Who's the brain behind that billion-dollar bird?

SINGAPORE - The Internet giant with a feathered friend for a logo and a global flock of 200 million that became a stock market star worth US$24.47 billion (S$30.5 billion) three days ago sounded like a bird-brained idea at first.

Just eight years ago, it all started - at least as one account of its ever- changing mythology goes - with two young men Noah Glass, described as a "free range hacker", and Christopher "Biz" Stone, who described himself as a "dork". Peering at the 160-character SMS limit on their prehistoric mobile phones, they pondered a plan for a platform from which everyone in the world could launch mini-messages to the masses.

Capping the length of what would soon become known as "tweets" at 140 characters - to give users room for what would become known as their "hashtags" - they invented Twitter, according to bird-of-mouth - the platform's lingo for circulating news and information.

It was Mr Glass who came up with the name, originally, Twttr, minus the vowels added later.

And the rest is history.

Or maybe not.

As Mr Glass tells it another way, the seed for Twitter was planted when he got stinking drunk in a San Francisco bar in 2005 and was tossing around ideas with Mr Jack Dorsey, who at the time was a tattooed punk rocker with a ring in his pierced nose.

INSTRUCTION 1:
Quote the Twitter article word for word, beginning at the words "Capping the length" and ending after the words "Or maybe not.".

INFORMATION GIVEN:
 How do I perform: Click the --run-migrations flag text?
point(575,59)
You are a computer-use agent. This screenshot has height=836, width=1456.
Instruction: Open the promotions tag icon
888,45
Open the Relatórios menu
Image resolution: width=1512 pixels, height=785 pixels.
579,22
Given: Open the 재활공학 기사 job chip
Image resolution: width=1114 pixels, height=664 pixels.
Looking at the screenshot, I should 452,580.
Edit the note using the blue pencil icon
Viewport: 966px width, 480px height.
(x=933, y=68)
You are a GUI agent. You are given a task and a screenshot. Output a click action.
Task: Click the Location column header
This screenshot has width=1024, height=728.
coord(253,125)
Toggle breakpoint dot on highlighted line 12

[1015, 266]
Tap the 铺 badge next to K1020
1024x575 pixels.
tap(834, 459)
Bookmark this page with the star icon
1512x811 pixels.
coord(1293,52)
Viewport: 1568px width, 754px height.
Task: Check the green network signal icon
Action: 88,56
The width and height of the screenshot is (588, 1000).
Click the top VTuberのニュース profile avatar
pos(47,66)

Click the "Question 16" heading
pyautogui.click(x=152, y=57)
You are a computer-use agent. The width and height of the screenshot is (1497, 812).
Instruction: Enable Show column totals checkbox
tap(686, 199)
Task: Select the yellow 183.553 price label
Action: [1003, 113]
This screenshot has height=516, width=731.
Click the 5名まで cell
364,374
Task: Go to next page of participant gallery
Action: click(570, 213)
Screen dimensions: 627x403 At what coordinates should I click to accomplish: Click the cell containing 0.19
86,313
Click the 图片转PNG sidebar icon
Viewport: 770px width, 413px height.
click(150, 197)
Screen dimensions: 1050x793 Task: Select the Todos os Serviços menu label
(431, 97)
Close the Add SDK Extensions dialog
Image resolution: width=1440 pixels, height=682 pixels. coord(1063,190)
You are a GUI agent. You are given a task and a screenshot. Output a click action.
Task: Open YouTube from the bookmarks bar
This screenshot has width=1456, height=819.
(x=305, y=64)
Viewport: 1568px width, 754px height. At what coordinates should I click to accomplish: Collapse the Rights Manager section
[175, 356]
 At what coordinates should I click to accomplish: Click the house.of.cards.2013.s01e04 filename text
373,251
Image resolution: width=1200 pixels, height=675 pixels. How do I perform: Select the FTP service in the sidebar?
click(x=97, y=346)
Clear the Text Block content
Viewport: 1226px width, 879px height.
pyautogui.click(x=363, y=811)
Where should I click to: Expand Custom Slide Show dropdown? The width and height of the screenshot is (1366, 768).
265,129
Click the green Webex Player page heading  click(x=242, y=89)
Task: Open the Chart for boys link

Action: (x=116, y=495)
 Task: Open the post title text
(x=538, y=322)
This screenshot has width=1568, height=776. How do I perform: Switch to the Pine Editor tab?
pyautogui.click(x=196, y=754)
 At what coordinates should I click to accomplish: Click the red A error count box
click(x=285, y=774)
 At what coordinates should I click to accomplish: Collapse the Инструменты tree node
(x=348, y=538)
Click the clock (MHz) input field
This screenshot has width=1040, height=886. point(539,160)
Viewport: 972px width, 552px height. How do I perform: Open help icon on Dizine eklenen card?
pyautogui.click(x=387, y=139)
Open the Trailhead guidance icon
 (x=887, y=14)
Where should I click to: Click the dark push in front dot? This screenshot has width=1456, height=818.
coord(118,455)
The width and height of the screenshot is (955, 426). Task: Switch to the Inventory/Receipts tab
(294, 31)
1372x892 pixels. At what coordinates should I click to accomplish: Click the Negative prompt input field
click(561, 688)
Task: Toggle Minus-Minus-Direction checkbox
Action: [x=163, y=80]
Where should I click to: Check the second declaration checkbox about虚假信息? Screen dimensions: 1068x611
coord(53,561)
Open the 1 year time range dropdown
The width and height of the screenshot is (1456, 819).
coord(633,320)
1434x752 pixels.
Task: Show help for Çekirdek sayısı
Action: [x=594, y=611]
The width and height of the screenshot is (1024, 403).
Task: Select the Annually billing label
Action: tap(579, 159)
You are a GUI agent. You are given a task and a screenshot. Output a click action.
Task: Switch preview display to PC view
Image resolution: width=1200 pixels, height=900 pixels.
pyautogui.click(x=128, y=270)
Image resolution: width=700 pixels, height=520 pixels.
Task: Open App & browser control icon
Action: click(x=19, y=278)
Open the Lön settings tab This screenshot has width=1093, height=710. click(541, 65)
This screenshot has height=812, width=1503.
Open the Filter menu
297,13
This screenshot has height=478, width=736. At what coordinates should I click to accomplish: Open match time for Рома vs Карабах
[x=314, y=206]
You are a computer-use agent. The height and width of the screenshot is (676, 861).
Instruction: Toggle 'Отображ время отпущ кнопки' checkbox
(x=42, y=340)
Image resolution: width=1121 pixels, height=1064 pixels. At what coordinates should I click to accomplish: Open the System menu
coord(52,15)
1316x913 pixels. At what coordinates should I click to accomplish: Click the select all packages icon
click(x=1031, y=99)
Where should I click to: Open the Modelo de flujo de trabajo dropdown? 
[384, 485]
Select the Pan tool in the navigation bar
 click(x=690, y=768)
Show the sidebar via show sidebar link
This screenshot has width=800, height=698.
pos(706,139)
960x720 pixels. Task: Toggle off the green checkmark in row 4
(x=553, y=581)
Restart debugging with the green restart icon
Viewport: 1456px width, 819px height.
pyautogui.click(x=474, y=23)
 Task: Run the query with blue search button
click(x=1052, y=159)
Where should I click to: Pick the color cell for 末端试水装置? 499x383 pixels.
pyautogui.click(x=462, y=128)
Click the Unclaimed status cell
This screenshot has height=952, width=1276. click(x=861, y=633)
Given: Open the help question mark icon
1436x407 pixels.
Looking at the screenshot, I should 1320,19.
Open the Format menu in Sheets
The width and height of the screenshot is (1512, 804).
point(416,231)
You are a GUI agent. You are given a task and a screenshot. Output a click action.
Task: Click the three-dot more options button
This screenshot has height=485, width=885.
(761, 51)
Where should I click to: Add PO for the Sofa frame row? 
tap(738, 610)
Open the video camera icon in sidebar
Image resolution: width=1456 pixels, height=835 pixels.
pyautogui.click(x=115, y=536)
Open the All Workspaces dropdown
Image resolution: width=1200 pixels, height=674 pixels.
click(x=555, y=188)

INSTRUCTION 2:
In the records, rewrite the lines from the one containing "Where should I click to: Click" through the one containing "Action: [x=163, y=80]", changing "Negative prompt" to "Positive prompt" and leaving everything else the same. Give only those lines.

CORRECT OUTPUT 1:
Capping the length of what would soon become known as "tweets" at 140 characters - to give users room for what would become known as their "hashtags" - they invented Twitter, according to bird-of-mouth - the platform's lingo for circulating news and information.

It was Mr Glass who came up with the name, originally, Twttr, minus the vowels added later.

And the rest is history.

Or maybe not.

CORRECT OUTPUT 2:
Where should I click to: Click the dark push in front dot? This screenshot has width=1456, height=818.
coord(118,455)
The width and height of the screenshot is (955, 426). Task: Switch to the Inventory/Receipts tab
(294, 31)
1372x892 pixels. At what coordinates should I click to accomplish: Click the Positive prompt input field
click(561, 688)
Task: Toggle Minus-Minus-Direction checkbox
Action: [x=163, y=80]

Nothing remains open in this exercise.